### Data
* * * * * * *

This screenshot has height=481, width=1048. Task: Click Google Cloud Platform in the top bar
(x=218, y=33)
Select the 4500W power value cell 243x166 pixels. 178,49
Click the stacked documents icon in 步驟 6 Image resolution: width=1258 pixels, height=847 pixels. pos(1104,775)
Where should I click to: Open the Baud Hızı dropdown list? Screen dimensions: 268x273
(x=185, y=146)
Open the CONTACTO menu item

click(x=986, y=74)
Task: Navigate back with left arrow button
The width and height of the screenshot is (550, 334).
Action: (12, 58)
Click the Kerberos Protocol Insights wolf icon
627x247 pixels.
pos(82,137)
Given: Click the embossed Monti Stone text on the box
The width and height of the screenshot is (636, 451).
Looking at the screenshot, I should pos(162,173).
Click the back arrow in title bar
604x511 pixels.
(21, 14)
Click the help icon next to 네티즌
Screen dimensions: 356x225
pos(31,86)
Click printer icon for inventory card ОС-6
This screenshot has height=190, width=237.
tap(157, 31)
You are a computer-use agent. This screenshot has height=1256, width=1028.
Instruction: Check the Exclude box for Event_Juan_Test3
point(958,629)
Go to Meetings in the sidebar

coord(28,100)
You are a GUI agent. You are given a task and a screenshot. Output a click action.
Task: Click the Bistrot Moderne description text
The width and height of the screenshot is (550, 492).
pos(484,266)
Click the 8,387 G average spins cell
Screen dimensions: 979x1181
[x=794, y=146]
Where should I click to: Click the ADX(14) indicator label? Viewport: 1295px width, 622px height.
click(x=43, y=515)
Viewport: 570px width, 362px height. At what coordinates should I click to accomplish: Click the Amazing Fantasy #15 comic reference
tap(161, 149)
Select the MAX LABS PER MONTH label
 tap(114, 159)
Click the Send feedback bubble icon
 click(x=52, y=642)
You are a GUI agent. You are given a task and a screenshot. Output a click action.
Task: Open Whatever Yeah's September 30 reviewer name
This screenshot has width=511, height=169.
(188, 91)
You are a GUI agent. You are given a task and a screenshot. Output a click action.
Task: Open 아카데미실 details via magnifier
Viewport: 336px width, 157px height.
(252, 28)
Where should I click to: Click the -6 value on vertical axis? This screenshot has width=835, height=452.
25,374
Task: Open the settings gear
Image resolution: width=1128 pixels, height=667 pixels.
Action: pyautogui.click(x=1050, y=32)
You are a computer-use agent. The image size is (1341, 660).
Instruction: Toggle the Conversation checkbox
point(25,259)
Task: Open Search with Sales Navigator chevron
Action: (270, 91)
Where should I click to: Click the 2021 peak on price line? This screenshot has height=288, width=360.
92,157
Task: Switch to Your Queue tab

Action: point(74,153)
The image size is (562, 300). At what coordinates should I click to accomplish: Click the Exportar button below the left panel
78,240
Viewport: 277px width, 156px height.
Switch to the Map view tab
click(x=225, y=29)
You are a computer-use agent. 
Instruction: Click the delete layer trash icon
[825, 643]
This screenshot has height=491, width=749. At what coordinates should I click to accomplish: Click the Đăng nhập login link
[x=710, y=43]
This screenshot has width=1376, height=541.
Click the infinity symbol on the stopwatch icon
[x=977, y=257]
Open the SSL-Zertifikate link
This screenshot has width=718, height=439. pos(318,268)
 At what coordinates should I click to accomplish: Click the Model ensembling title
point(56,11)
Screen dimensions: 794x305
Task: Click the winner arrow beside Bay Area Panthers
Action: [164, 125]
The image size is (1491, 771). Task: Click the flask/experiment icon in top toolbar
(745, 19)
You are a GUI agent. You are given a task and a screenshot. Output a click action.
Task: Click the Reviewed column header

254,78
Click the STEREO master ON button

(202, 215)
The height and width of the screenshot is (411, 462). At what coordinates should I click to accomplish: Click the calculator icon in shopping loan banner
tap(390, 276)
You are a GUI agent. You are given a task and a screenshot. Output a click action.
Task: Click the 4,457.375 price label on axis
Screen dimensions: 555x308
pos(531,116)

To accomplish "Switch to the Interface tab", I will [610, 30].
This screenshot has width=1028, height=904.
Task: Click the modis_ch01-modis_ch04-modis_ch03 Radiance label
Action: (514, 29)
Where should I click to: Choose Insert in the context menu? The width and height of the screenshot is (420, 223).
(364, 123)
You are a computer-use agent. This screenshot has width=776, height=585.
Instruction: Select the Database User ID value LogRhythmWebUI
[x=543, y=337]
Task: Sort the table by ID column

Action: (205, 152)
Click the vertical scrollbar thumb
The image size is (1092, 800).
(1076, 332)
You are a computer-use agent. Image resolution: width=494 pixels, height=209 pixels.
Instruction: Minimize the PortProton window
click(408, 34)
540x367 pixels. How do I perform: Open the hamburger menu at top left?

* * * * * * *

### Exercise requirements
Your answer must be the lines from the first line of the entries above through the line that contains "Click the Kerberos", written out exactly.

### Answer
This screenshot has height=481, width=1048. Task: Click Google Cloud Platform in the top bar
(x=218, y=33)
Select the 4500W power value cell 243x166 pixels. 178,49
Click the stacked documents icon in 步驟 6 Image resolution: width=1258 pixels, height=847 pixels. pos(1104,775)
Where should I click to: Open the Baud Hızı dropdown list? Screen dimensions: 268x273
(x=185, y=146)
Open the CONTACTO menu item

click(x=986, y=74)
Task: Navigate back with left arrow button
The width and height of the screenshot is (550, 334).
Action: (12, 58)
Click the Kerberos Protocol Insights wolf icon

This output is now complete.